The exact service names must always be verified using docker service ls.

3.2 Checking service status

The basic command for checking all deployed services:

docker service ls

This command lists the services, replica count, image, and ports.

For a more detailed inspection of a specific service:

docker service ps <service_name>

To check running containers:

docker ps

To check Docker Swarm stacks:

docker stack ls

3.3 Stopping and starting a service

An individual service can be stopped by scaling the replica count to 0:

docker service scale <service_name>=0

The service can be started again by scaling to the desired replica count:

docker service scale <service_name>=1

Example:

docker service scale prod_backend=0
docker service scale prod_backend=1
If the service had multiple replicas before being stopped, it must be returned to the original count.

3.4 Recommended order of stopping and starting services

During a planned operation, it is recommended to follow the service order to minimize the risk of an inconsistent state or errors in dependent components.

  1. backend-cron
  2. backend
  3. frontend
  4. arango
  5. elasticsearch
  6. redis
  7. tika
  8. database — only if the database is part of the stack

Example:

docker service scale <INSTANCE_NAME>_backend-cron=0
docker service scale <INSTANCE_NAME>_backend=0
docker service scale <INSTANCE_NAME>_frontend=0
docker service scale <INSTANCE_NAME>_arango=0
docker service scale <INSTANCE_NAME>_elasticsearch=0
docker service scale <INSTANCE_NAME>_redis=0
docker service scale <INSTANCE_NAME>_tika=0
docker service scale <INSTANCE_NAME>_database=0

  1. database — only if the database is part of the stack
  2. tika
  3. redis
  4. elasticsearch
  5. arango
  6. frontend
  7. backend
  8. backend-cron

Example:

docker service scale <INSTANCE_NAME>_database=1
docker service scale <INSTANCE_NAME>_tika=1
docker service scale <INSTANCE_NAME>_redis=1
docker service scale <INSTANCE_NAME>_elasticsearch=1
docker service scale <INSTANCE_NAME>_arango=1
docker service scale <INSTANCE_NAME>_frontend=1
docker service scale <INSTANCE_NAME>_backend=1
docker service scale <INSTANCE_NAME>_backend-cron=1

If the database is not part of the Docker Swarm stack, the database step is skipped.

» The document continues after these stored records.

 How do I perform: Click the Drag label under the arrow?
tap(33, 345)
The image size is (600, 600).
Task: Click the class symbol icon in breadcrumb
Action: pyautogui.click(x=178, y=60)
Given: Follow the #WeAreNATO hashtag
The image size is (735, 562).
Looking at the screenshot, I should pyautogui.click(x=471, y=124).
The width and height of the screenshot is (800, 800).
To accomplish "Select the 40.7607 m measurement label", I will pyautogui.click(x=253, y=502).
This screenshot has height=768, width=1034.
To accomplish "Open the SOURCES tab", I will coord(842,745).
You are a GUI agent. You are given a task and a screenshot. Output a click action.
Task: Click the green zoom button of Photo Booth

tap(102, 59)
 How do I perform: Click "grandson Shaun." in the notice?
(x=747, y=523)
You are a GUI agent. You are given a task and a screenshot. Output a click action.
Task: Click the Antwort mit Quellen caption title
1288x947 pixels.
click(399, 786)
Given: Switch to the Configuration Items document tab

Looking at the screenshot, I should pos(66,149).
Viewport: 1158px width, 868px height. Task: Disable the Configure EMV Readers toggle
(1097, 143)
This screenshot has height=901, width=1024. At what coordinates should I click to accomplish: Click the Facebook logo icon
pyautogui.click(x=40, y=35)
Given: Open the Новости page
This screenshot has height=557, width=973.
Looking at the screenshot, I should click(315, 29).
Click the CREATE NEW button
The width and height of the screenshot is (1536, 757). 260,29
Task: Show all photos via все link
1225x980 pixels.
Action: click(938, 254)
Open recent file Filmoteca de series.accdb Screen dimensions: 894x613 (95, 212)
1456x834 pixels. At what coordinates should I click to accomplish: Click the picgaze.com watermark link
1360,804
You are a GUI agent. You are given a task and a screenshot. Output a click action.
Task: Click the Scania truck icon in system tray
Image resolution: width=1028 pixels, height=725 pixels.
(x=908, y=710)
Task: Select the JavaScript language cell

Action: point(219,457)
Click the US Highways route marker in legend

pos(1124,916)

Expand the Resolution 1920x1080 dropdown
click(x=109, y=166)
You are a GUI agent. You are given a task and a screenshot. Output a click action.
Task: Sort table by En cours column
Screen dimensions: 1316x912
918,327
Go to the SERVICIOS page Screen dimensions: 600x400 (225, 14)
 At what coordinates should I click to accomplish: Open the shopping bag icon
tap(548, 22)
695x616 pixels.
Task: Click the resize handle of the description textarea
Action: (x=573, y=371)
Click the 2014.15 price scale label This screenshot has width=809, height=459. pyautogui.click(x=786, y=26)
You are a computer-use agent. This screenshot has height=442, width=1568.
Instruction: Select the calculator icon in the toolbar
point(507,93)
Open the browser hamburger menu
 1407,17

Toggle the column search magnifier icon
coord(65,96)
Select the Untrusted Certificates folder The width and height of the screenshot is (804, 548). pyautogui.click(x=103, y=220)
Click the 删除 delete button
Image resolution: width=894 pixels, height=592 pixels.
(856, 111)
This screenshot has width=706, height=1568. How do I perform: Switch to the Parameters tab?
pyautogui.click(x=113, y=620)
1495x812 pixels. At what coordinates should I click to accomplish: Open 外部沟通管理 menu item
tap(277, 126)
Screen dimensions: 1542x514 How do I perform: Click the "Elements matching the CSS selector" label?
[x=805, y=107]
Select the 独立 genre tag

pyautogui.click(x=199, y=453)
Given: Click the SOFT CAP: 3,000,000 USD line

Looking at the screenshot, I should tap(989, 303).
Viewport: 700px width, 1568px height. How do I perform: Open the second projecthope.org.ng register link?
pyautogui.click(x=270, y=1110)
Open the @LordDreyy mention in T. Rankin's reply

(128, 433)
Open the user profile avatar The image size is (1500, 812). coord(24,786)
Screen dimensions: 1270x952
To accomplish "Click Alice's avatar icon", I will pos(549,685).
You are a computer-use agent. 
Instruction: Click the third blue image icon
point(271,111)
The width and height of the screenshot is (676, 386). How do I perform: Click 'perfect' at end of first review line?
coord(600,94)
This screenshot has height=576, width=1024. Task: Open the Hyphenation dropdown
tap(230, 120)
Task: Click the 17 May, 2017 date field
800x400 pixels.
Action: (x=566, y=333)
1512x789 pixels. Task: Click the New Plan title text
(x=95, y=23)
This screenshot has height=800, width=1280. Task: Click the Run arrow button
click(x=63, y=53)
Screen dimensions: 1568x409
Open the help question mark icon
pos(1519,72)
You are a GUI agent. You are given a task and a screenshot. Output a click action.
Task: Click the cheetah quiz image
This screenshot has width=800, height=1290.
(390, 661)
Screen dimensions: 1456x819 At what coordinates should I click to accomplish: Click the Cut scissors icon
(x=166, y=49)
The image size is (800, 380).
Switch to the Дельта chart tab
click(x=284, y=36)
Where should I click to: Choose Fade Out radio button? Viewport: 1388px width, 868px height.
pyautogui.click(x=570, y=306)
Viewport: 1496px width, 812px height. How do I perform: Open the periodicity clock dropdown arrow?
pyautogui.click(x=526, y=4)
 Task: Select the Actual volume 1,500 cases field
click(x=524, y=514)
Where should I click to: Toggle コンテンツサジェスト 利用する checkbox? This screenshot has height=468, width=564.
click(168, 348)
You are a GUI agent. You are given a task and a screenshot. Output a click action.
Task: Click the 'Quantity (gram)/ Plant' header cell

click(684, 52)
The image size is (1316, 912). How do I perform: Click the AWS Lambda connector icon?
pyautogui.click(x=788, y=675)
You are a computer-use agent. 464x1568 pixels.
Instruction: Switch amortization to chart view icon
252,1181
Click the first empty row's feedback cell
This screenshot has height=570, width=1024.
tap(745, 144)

3.5 DMS permissions and the dkr-tas user

In an installation following the standard guide, the dkr-tas user is created on the host server. Thanks to Docker namespaces, this user is mapped into the TAS containers.

From an operational point of view, it is important that the DMS folder, its subfolders, and files are set up so that the dkr-tas user can write to them. This is particularly important after:

  • a manual restore of the DMS from a backup,
  • manually copying files to the server,
  • a change of DMS mapping in instance.yml,
  • migrating the DMS to a different disk or mount.

Example check:

ls -la /srv/tas/stack/<stack_name>/deployment/instance/<stack_name>/storage
ls -la /srv/tas/stack/<stack_name>/deployment/instance/<stack_name>/storage/dms

Example of setting ownership after a DMS restore:

sudo chown -R dkr-tas:dkr-tas /srv/tas/stack/<stack_name>/deployment/instance/<stack_name>/storage/dms

If the DMS is mapped outside the deployment, the real path must be used, for example:

sudo chown -R dkr-tas:dkr-tas /srv/dms-data
Always adjust the command according to the actual path and the customer's internal rules.

4. Data restore

4.1 General restore principle

Restore the database, DMS, or configuration files while TAS is stopped. Stopping the services is important so that the application does not write to the database or DMS during the restore.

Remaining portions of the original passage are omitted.